> [Tasks to carry out]
1/ In the text on teaching image representation, what must students do when more than 50% of a grid square is covered by their picture?
2/ Continue the text on teaching image representation from its final line.

> [Text provided]
In WA, our curriculum body has restricted that flexibility somewhat – it is necessary to cover numerical data representation in year 7 before exploring binary representation in year 8.

Truth be told, the content works in any order and there are benefits to either – knowing that data is numbers prior to learning about binary numbers allows for context when it comes to hardware representation of numbers (switches, magnetic polarity etc) 4. Doing it in reverse gives a reason for the conversion of data into numbers.

All of this is to simply say that my efforts this time around began with the concept of “thinking” and the idea that computers think of everything as numbers – an attempt to prime students for the relevance of the exercises ahead.

We look at the idea of “abstract representation” – that symbols be a universally understood stand-in for physical objects or concepts (culminating in language itself, numbers etc), using an activity that I shamelessly stole from a PL with James and Bruce.

While this activity (slides 5-12) is not strictly necessary to teach the curriculum, there is value in making clear the fact that the way computers store abstract representations of our data is actually not such a weird concept, it’s something that we humans do too, and in a far less explicit manner.

The activity from slide 13 onwards is the real introduction to the process of converting a “natural” image 5 into pixels and ultimately numbers.

We begin by drawing a simple image of our choosing onto graph paper, ignoring where the grid lines are relative to our drawing6. There is an example of a simple picture on slide 15, but I like to draw directly onto the whiteboard with the grid projected to make the process clear.

Students are then to go around squares that encompass the outline of their image and decide, square by square if more than 50% of the square is their picture, or if it is the background. If more than 50% is covered by their picture, they must colour in entire square, if not, the square is left blank.

It is important for students to realise that pixels are an either/or thing (or, in fact, a binary thing) – they may not partially shade a square. If they are unconvinced, have them peer closely at the screens in front of them – there are no half measures with pixels 7.

Using the example above, you would end up with something like this:

Hand drawn pixelated dolphin

Natural image converted to “pixels”

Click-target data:
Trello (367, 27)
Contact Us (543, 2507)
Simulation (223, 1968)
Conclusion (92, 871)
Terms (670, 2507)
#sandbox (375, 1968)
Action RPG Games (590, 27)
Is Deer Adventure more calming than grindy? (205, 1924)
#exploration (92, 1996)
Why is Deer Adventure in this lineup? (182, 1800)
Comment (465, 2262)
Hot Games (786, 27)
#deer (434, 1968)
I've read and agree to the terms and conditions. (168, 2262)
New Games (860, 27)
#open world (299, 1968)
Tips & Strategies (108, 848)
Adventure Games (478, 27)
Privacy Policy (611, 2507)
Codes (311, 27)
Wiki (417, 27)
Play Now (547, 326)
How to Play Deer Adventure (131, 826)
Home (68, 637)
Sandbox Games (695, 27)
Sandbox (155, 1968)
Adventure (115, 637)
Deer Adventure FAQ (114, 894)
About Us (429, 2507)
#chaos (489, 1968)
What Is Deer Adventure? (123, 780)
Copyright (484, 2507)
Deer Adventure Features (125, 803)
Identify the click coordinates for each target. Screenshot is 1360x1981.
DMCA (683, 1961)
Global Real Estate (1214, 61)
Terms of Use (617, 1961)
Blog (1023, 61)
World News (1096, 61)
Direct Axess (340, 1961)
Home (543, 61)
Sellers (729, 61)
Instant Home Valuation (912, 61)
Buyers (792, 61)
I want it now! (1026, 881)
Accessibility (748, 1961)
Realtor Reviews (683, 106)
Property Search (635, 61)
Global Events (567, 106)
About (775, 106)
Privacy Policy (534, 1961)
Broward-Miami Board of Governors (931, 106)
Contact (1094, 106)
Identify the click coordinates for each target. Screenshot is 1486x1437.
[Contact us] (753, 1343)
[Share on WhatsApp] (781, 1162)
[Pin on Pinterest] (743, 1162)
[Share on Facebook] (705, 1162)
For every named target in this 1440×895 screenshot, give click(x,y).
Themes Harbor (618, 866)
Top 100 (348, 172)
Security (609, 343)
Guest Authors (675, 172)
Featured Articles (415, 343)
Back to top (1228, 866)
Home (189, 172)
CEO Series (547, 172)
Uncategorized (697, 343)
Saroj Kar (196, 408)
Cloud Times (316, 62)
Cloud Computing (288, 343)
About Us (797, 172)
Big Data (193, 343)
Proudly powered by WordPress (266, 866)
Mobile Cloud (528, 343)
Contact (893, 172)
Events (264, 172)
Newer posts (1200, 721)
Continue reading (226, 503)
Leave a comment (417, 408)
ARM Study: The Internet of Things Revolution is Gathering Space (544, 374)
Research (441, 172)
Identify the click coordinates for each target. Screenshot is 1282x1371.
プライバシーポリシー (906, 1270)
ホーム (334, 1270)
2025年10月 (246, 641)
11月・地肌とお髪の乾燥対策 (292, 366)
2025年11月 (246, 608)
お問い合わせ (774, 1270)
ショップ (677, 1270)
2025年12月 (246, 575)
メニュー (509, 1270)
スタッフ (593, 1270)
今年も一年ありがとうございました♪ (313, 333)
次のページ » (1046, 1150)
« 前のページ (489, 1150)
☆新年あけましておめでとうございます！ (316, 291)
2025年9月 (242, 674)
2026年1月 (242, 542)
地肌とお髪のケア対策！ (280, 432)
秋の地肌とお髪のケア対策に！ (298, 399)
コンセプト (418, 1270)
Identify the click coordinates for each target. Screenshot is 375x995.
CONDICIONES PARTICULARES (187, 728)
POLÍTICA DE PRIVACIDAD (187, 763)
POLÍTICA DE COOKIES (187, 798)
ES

> [Expected answers]
1/ They must color in the entire square.

2/
Some students are resistant to this stage because:

  1. It destructively edits their artwork
  2. The resulting blocky thing looks a bit rubbish

That’s good – it makes for excellent discussion fodder. Tell them to push through it.

This brings us to the end of my first lesson on data representation.

In the next lesson, students will look at recreating their hand-drawn representation on screen (and the artistes mentioned above will have an opportunity to improve the pixel version) and then figuring out how to convert that to numbers.

Opportunities for Enrichment & Real World Context

The process by which students take their “natural” image and selectively colour in pixels is akin to the process taking place when a picture is taken in a digital camera.

Photography as a medium is effectively “painting with light” – coloured light enters through a lens and strikes a digital sensor 8. The digital sensor has the capacity for a certain number of pixels – usually in the tens of millions as at the time of writing this.

The camera has to make the same kinds of decisions as the students – which pixels to turn wholly one colour or the other.

For our students, the process is slightly simplified as we work in true black and white – only one colour – and we are working with a resolution not much more than 20×20 pixels.

My slides include a representation of the same pixels-on-a-grid image but drawn over pixels half the size (therefore, twice as many pixels or twice the resolution). Students can see that increases in the number of pixels per area of image will result in a more faithful representation of the natural image.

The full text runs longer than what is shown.